First off check the KBB.com and NADA.com sites to determine a fair value of the car. Modifications don't add any sale value to the car typically - but can have some value to those looking for specific additions. IE - go fast parts don't add value to the car, however, may persuade someone to pay a higher value if they are looking for a modified go-fast car. 

Also, ask the seller if they'd be willing to have it inspected. If you state that you'd be willing to buy upon a satisfactory state inspection - he may be willing to do it. And it would identify any real issues. 

Replacing tires of that size can be pricey.
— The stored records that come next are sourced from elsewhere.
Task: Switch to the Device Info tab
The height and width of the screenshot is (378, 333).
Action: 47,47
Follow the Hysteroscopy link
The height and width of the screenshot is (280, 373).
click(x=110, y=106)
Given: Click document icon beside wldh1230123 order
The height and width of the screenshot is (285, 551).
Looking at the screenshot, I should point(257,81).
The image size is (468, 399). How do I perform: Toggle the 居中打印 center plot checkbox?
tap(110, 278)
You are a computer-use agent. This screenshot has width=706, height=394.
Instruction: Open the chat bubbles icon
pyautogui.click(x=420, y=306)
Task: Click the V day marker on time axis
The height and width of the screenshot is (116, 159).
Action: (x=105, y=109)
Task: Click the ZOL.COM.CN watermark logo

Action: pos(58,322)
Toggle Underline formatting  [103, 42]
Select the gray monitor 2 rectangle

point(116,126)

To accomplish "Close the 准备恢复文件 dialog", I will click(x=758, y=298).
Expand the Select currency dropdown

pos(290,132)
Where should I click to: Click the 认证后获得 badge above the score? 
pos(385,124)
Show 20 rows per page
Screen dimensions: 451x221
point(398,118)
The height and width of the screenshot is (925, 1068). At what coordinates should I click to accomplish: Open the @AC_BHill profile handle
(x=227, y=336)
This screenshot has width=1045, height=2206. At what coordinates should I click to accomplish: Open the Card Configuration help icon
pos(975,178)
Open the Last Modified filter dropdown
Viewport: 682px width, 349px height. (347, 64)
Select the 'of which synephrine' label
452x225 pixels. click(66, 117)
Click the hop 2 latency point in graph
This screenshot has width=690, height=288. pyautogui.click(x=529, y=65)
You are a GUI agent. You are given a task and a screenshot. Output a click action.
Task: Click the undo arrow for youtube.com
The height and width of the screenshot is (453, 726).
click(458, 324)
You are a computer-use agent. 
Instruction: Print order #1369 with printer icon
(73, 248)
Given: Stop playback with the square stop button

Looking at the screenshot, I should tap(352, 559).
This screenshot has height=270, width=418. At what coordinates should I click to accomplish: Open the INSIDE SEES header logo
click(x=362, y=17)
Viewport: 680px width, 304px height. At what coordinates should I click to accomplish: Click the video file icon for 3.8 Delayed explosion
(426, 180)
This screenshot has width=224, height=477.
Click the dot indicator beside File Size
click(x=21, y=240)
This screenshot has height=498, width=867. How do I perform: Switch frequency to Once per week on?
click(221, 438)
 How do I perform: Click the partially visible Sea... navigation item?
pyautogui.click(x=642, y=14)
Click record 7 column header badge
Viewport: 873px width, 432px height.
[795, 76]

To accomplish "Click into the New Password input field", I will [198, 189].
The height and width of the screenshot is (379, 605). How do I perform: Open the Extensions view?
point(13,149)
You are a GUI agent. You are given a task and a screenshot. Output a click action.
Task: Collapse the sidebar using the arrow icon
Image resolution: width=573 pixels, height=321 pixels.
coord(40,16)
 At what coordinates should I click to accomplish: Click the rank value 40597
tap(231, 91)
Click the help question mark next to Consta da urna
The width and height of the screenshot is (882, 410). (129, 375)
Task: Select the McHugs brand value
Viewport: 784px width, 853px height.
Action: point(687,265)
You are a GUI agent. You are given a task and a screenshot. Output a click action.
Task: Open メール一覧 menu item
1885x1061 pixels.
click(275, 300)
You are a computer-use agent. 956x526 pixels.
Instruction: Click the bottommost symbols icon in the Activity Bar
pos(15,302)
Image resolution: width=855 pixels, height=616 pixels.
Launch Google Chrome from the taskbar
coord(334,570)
The weep hole is a non-issue. Even if a small hole is in the muffler is fine - would just be a noise issue if anything. If you have forced emmision inspections - your Jeep, being a 2000 should pass since they simply plug into the OBDII ports now versus the old "sniff" test. 

I would check the fluid issue just to be safe. Most likely no issues but would put your mind at ease. See where it's coming from. 

If it drives fine and feels tight, that should be the most telling thing for you.

As for the Jeep Cherokee's themselves, I love them. Had a 89 that I drove til it blew up (literally caught the catalytic convertor on fire). She was good to me and took a hell of a beating in her life.


----------



## scavengerj (Sep 10, 2007)

Thanks Hannibal. Did the KBB/NDA stuff..

NADA - clean History $7825/High retail $8759/Low retail $6550

KBB - Excelent $7355 to Good $7000

So I am thinking if I offer $7000 that might not be too bad. I know the mods don't add anything to value except they would save me the trouble and money.

The tires I know are a pain. I am running them on my Ram 1500 and cost me over $500. I do have a problem with the tires rubbing when turned all the way left or right. It looks to be a back spacing issue. I may be able to get a few more bucks knocked off due to that. Not sure but, the tire issue will have to be addressed. 

As far as inspections go, it was just inspected in Feb. of this year so it would be okay for the year.
It was interesting that the dealer said he hadn't even had time to prep it yet..clean/degrease the engine and stuff. I told him well that was good, I can see what it looks like as it is and if there are any apparent leaks. Not sure he liked that though 

BTW, it has a short OEM roof rack. Can I have a longer, full roof length OEM rack installed or is this something I'd have to ask a OEM supplier about? Those surf rods can be a little long even if broekn down. I don't need 4' of rod bouncing around over the hood.


----------



## mdram (Jul 18, 2005)

sounds like a power stearing or steering box leak.

the rubbing is most likley caused by the tires.
2 ways to fix i can think of
go back to stock
get different rims with different back spacing, but this will cause them to stick out further

does it have the 4.9 I-6? thats a stout engine


----------



## scavengerj (Sep 10, 2007)

Steering box was my first thought too md. 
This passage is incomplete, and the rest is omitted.